═══ Available records

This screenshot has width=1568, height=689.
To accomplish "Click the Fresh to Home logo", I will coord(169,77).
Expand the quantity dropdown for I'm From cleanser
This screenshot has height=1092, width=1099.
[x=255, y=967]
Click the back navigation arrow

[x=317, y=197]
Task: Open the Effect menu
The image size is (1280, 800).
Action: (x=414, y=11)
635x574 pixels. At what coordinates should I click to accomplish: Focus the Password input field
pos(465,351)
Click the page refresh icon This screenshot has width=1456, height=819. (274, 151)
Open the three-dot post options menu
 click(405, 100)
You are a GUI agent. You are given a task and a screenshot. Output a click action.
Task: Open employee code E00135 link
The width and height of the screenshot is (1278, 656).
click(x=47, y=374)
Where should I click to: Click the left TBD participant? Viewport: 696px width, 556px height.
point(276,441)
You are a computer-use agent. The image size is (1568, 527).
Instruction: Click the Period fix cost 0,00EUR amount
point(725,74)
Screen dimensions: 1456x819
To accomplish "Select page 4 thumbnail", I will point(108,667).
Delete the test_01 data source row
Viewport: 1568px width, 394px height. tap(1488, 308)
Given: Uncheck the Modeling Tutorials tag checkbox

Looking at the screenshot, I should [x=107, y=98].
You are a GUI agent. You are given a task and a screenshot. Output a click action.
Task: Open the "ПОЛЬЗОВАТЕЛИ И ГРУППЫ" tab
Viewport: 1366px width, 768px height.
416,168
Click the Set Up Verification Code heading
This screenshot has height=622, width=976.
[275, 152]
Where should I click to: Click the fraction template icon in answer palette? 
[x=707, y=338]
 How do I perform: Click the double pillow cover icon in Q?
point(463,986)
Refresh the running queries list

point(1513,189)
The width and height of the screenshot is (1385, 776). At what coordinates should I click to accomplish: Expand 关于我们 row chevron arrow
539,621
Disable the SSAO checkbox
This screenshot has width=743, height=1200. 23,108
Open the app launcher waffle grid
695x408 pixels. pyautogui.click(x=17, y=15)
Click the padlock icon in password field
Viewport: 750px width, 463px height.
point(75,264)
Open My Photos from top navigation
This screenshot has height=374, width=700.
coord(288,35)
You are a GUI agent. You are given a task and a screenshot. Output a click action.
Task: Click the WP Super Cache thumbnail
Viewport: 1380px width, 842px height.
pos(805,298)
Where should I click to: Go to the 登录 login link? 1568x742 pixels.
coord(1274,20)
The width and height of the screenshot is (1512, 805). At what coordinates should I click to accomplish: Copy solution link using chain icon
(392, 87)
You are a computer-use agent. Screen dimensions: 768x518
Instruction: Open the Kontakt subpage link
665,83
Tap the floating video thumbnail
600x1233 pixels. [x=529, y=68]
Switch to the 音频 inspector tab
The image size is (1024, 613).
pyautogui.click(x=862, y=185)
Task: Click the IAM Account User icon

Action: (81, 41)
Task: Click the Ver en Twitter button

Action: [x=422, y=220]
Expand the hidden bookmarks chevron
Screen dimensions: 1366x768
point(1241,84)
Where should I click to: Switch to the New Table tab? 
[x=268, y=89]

══════

● **To do**:
Could you transcribe all of the data exactly as it is given?

● **Completed exercise**:
This screenshot has width=1568, height=689.
To accomplish "Click the Fresh to Home logo", I will coord(169,77).
Expand the quantity dropdown for I'm From cleanser
This screenshot has height=1092, width=1099.
[x=255, y=967]
Click the back navigation arrow

[x=317, y=197]
Task: Open the Effect menu
The image size is (1280, 800).
Action: (x=414, y=11)
635x574 pixels. At what coordinates should I click to accomplish: Focus the Password input field
pos(465,351)
Click the page refresh icon This screenshot has width=1456, height=819. (274, 151)
Open the three-dot post options menu
 click(405, 100)
You are a GUI agent. You are given a task and a screenshot. Output a click action.
Task: Open employee code E00135 link
The width and height of the screenshot is (1278, 656).
click(x=47, y=374)
Where should I click to: Click the left TBD participant? Viewport: 696px width, 556px height.
point(276,441)
You are a computer-use agent. The image size is (1568, 527).
Instruction: Click the Period fix cost 0,00EUR amount
point(725,74)
Screen dimensions: 1456x819
To accomplish "Select page 4 thumbnail", I will point(108,667).
Delete the test_01 data source row
Viewport: 1568px width, 394px height. tap(1488, 308)
Given: Uncheck the Modeling Tutorials tag checkbox

Looking at the screenshot, I should [x=107, y=98].
You are a GUI agent. You are given a task and a screenshot. Output a click action.
Task: Open the "ПОЛЬЗОВАТЕЛИ И ГРУППЫ" tab
Viewport: 1366px width, 768px height.
416,168
Click the Set Up Verification Code heading
This screenshot has height=622, width=976.
[275, 152]
Where should I click to: Click the fraction template icon in answer palette? 
[x=707, y=338]
 How do I perform: Click the double pillow cover icon in Q?
point(463,986)
Refresh the running queries list

point(1513,189)
The width and height of the screenshot is (1385, 776). At what coordinates should I click to accomplish: Expand 关于我们 row chevron arrow
539,621
Disable the SSAO checkbox
This screenshot has width=743, height=1200. 23,108
Open the app launcher waffle grid
695x408 pixels. pyautogui.click(x=17, y=15)
Click the padlock icon in password field
Viewport: 750px width, 463px height.
point(75,264)
Open My Photos from top navigation
This screenshot has height=374, width=700.
coord(288,35)
You are a GUI agent. You are given a task and a screenshot. Output a click action.
Task: Click the WP Super Cache thumbnail
Viewport: 1380px width, 842px height.
pos(805,298)
Where should I click to: Go to the 登录 login link? 1568x742 pixels.
coord(1274,20)
The width and height of the screenshot is (1512, 805). At what coordinates should I click to accomplish: Copy solution link using chain icon
(392, 87)
You are a computer-use agent. Screen dimensions: 768x518
Instruction: Open the Kontakt subpage link
665,83
Tap the floating video thumbnail
600x1233 pixels. [x=529, y=68]
Switch to the 音频 inspector tab
The image size is (1024, 613).
pyautogui.click(x=862, y=185)
Task: Click the IAM Account User icon

Action: (81, 41)
Task: Click the Ver en Twitter button

Action: [x=422, y=220]
Expand the hidden bookmarks chevron
Screen dimensions: 1366x768
point(1241,84)
Where should I click to: Switch to the New Table tab? 
[x=268, y=89]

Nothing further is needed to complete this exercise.